-------- Listed records

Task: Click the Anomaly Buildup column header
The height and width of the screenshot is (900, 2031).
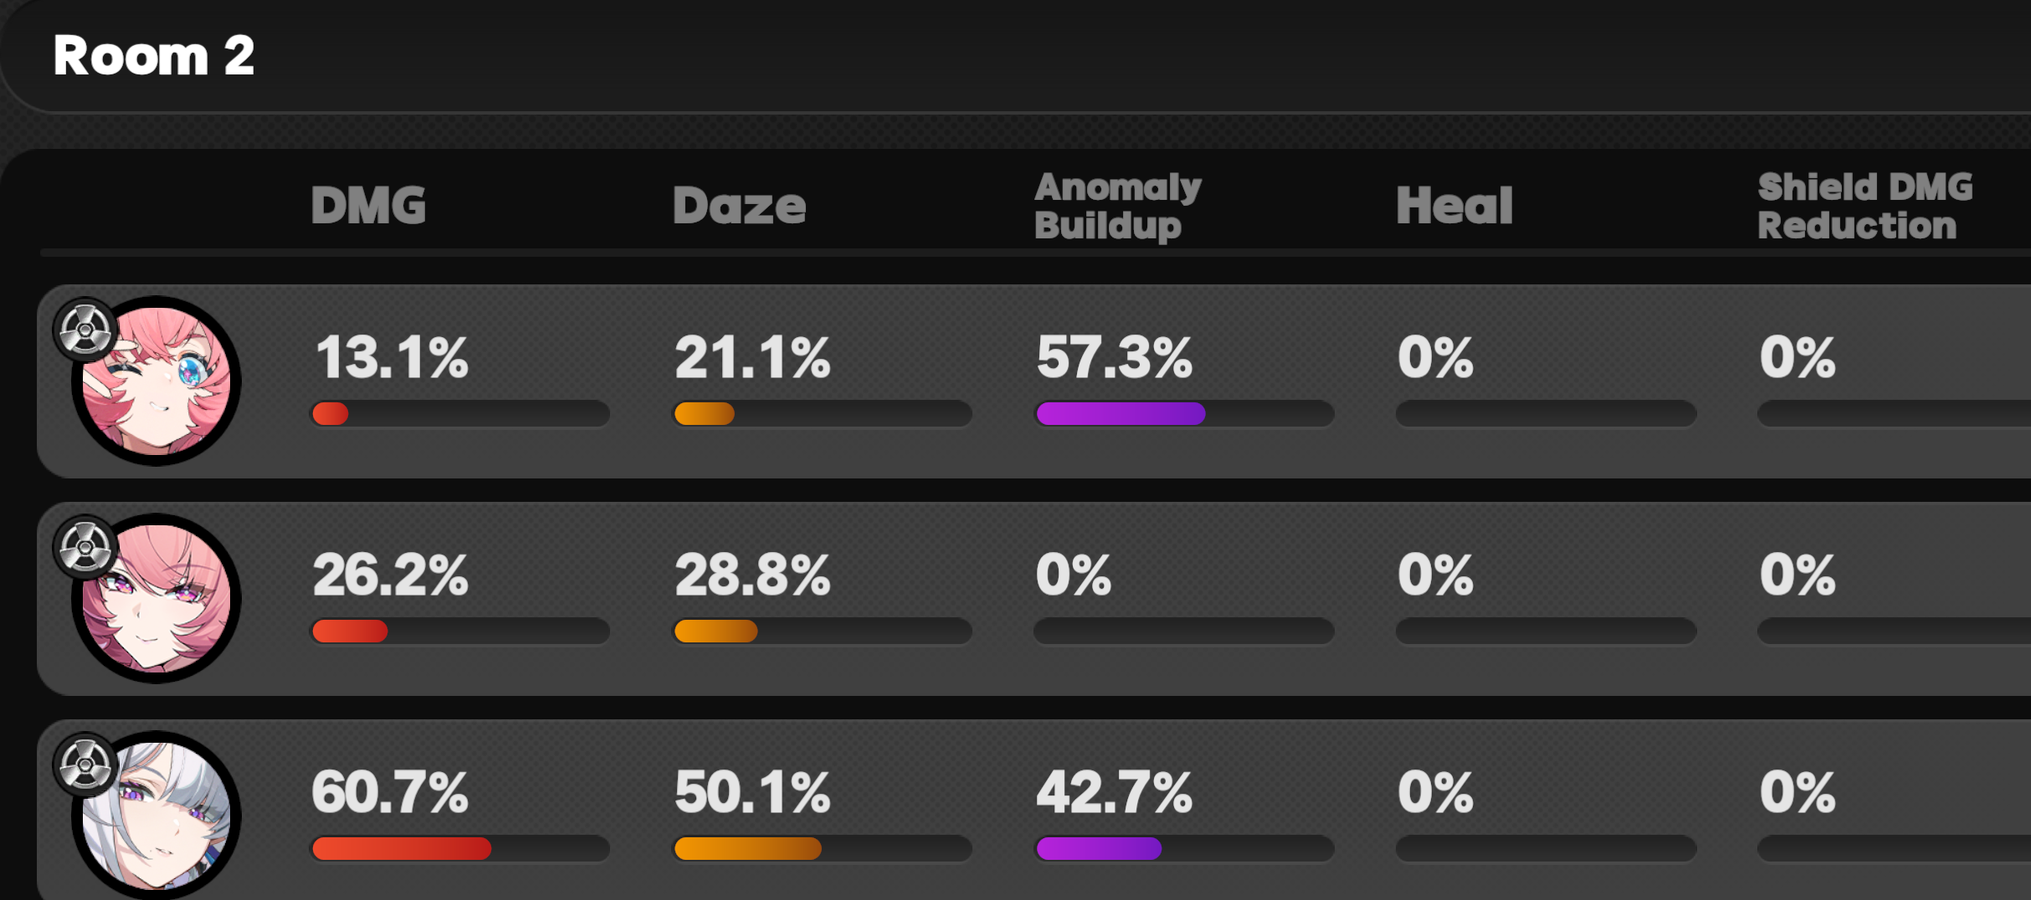Action: pos(1118,206)
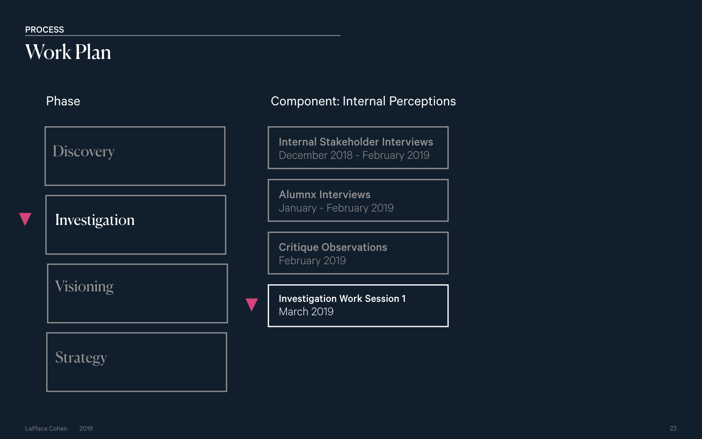Click the January - February 2019 date
This screenshot has height=439, width=702.
click(x=336, y=208)
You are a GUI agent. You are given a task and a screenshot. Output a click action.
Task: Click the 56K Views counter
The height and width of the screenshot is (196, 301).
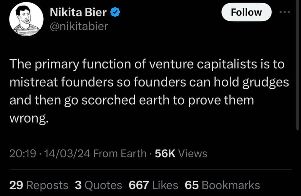click(181, 153)
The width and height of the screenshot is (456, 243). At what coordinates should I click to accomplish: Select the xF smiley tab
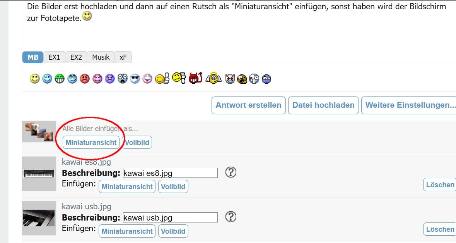tap(123, 57)
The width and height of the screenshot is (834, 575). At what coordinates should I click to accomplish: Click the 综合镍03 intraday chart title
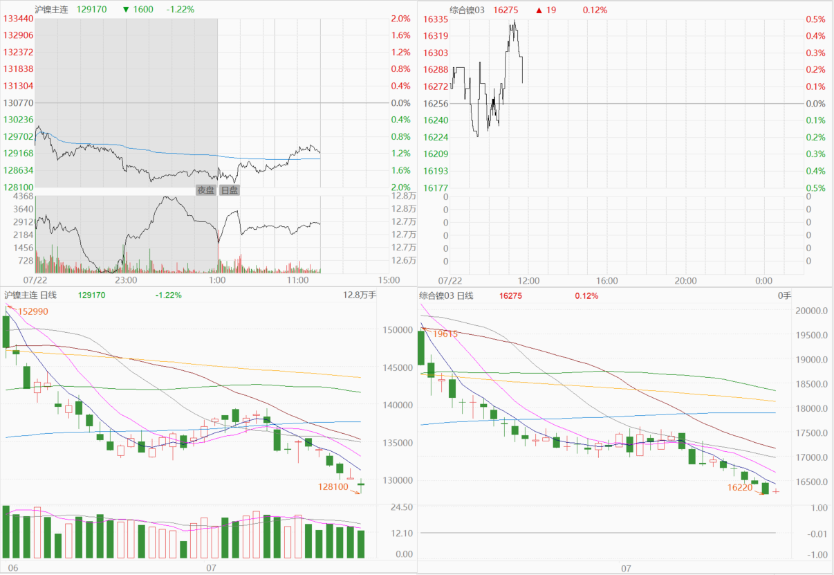467,10
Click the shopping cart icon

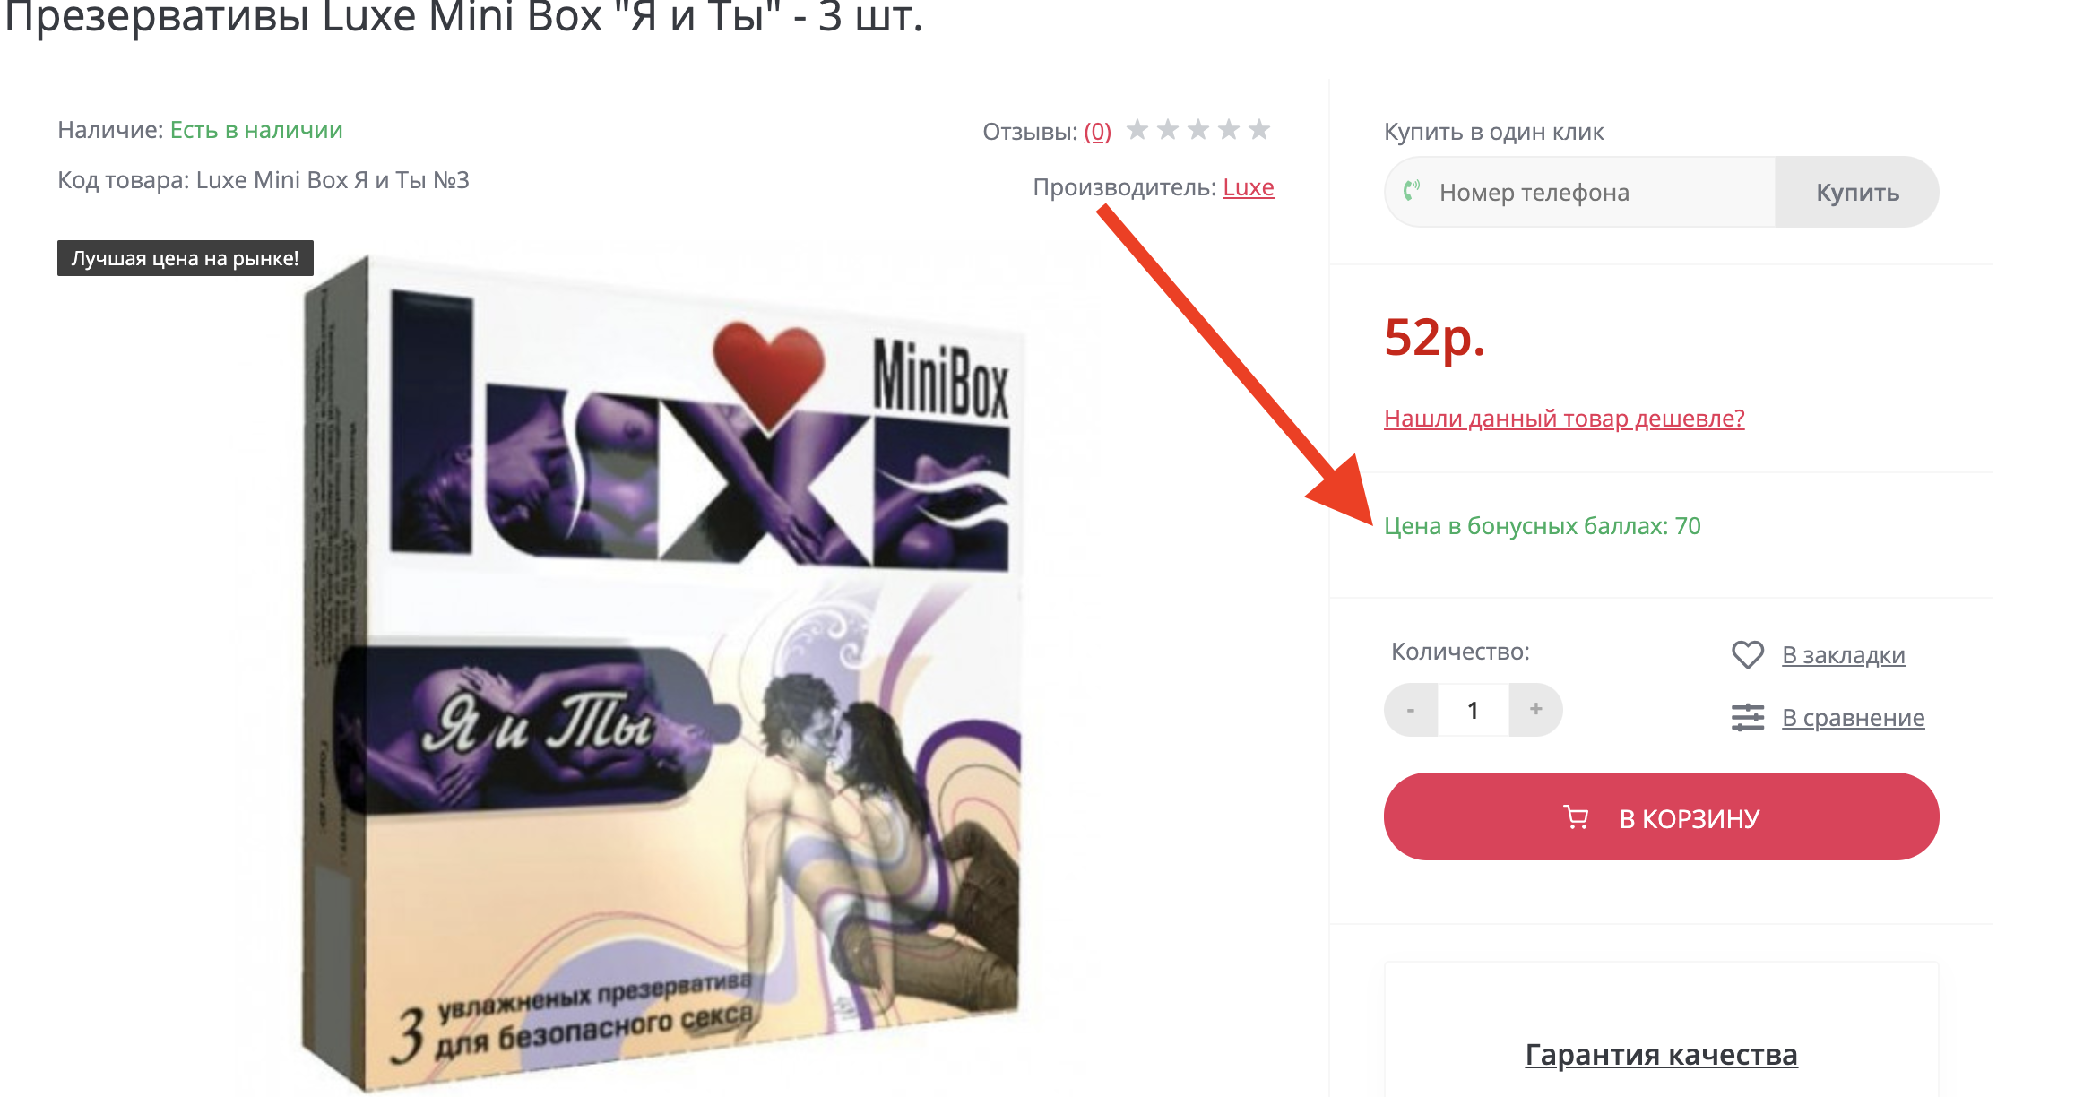point(1576,817)
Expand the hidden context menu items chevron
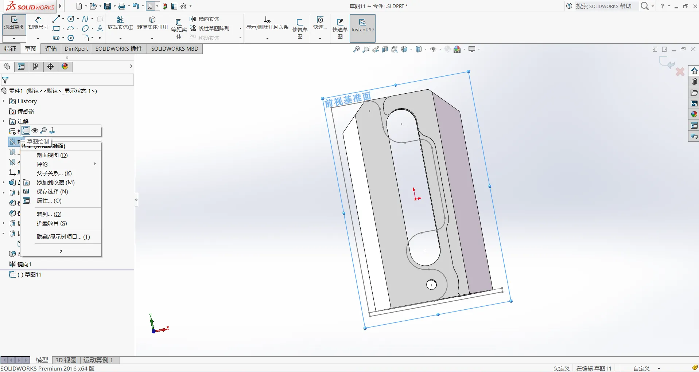 (x=61, y=251)
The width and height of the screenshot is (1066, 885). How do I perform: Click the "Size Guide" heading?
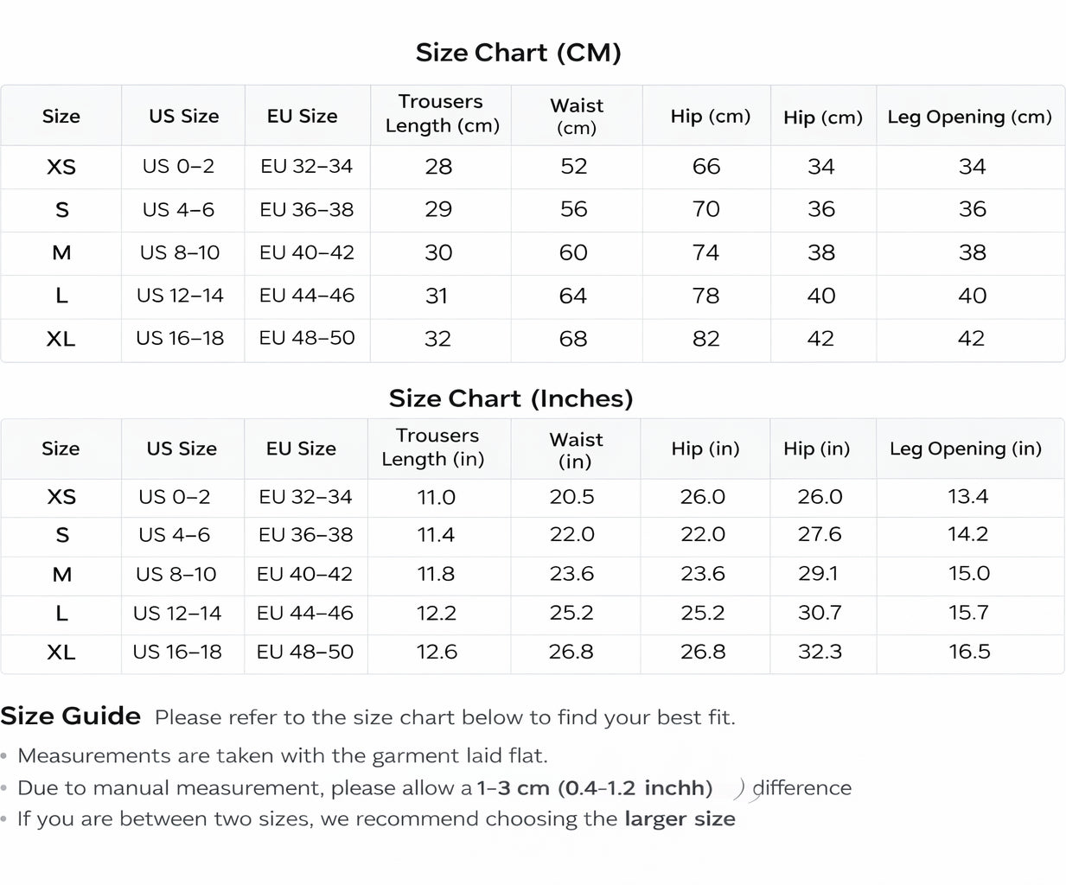click(x=71, y=716)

----------------

_Work to complete_
Quote the records above exactly, leaving out any pictures.

_Exercise output_
Task: Click the Anomaly Buildup column header
The height and width of the screenshot is (900, 2031).
Action: pos(1118,206)
Click the January - February 2019 date
This screenshot has height=439, width=702.
click(x=336, y=208)
You are a GUI agent. You are given a task and a screenshot. Output a click action.
Task: Click the 56K Views counter
The height and width of the screenshot is (196, 301).
click(181, 153)
The width and height of the screenshot is (456, 243). At what coordinates should I click to accomplish: Select the xF smiley tab
tap(123, 57)
The width and height of the screenshot is (834, 575). At what coordinates should I click to accomplish: Click the 综合镍03 intraday chart title
467,10
Click the shopping cart icon

point(1576,817)
Expand the hidden context menu items chevron
 (x=61, y=251)
The width and height of the screenshot is (1066, 885). How do I perform: Click the "Size Guide" heading?
click(x=71, y=716)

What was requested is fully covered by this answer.